OSTEOPEROSIS TESTING
Our bones are alive
Bones are alive and constantly changing. The old worn out bone is broken down by cells and replaced by new bone. This is called bone turnover. Looking after out bones now will give us enough "bone in the bank" for later on in life. As we get older, bones don;t renew themselves as quickly so they can become fragile. If bones becomes too fragile they can break more easily causing pain, restricted movement, curving of the spine and height loss.
This is called osteoporosis.
between the ages of 16-18 Bones stop growing in length
but...
bones continue to grow in strength into out mid-20s
so...
the ideal time to build up our bone-bank is while we are growing.
Bone building
Bones need regular weight-bearing activity.
Good bone-building activities include:
- stair climbing, weight-training, brisk walking and jogging
- dancing, tennis, aerobics and judo classes
- football, basketball, cricket and hockey
Try to be active everyday. turn off the TV and PC, get out , make new friends and have some fun! You don't have to be "sporty". Walking quickly to school or college counts, and dancing is also good for our bones.
Activity can also help you :
- look good
- feel confident
- help with exam stress
Bones need calcium and the body needs energy.
Don't think of foods as good or bad.
Aim to eat a wide variety of foods. Foods for energy include:
- bread
- potatoes
- pasta
- cereals
- fruit
- vegetables
- milk and dairy products
- meat
- fish
- eggs
- beans
- nuts
Breakfast: gives you an energy boost for the day so try not to skip it!
Calcium: the easiest way to get calcium is from :
milk and dairy products including cheese and yogurts (even low fat dairy products contain as much calcium, if not more, as a full fat varieties)

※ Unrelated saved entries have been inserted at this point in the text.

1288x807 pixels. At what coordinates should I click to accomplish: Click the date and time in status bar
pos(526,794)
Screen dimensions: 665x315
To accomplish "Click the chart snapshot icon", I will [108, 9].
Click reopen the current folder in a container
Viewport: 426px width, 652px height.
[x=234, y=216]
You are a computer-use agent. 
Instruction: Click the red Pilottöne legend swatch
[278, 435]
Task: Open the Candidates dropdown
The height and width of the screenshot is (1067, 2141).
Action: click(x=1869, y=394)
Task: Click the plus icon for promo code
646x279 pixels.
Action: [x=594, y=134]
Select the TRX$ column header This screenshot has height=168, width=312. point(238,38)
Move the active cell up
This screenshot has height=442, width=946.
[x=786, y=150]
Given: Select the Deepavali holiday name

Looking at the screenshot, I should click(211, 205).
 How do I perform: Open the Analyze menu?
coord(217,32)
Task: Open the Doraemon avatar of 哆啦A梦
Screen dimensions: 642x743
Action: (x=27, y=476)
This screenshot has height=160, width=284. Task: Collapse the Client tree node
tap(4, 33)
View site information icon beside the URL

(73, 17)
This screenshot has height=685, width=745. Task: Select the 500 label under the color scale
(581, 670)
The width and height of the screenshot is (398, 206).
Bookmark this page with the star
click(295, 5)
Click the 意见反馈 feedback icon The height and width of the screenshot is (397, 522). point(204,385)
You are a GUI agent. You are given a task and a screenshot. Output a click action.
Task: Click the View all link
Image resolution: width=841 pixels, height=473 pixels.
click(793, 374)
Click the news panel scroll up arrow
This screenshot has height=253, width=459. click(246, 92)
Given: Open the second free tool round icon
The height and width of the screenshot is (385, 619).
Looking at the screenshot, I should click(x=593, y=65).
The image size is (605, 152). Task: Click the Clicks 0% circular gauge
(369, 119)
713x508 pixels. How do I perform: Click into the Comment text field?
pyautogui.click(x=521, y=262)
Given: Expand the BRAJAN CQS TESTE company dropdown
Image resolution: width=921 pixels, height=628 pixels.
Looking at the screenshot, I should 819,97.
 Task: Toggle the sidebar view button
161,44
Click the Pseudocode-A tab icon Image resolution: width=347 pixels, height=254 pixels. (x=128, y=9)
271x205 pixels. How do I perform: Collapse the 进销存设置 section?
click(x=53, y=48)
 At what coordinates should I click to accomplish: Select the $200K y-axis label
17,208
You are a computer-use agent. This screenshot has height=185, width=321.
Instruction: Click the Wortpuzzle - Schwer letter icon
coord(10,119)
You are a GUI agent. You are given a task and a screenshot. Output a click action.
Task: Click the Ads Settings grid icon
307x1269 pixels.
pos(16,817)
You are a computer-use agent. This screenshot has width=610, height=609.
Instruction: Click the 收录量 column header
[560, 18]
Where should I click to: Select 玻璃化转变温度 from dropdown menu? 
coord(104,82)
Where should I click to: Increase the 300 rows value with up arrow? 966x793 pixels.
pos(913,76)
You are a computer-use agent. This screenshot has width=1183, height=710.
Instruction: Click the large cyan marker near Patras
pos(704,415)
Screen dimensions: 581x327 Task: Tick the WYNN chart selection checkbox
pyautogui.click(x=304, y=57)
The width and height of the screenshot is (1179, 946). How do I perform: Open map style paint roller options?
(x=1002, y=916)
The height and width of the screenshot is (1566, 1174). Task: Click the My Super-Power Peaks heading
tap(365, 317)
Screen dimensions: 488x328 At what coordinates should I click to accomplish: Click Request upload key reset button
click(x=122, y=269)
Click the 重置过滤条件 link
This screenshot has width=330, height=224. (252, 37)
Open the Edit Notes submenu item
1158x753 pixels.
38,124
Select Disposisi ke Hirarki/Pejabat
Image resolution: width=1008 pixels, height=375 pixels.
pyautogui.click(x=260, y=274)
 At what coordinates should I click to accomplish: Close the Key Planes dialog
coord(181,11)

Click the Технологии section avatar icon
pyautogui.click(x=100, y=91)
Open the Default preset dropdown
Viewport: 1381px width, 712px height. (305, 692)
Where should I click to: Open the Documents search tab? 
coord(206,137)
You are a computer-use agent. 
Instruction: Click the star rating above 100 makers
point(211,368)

If you don't eat dairy products, there are many other foods which are rich in calcium, such as:
fortified soya milk or soya products, baked beans, bread, green salad leaves, tofu and even chocolate!
If you lack dairy products in your diet, you may also want to think about drinking calcium-fortified products such as water and orange juice. calcium supplements are another alternative but check with a pharmacist or GP.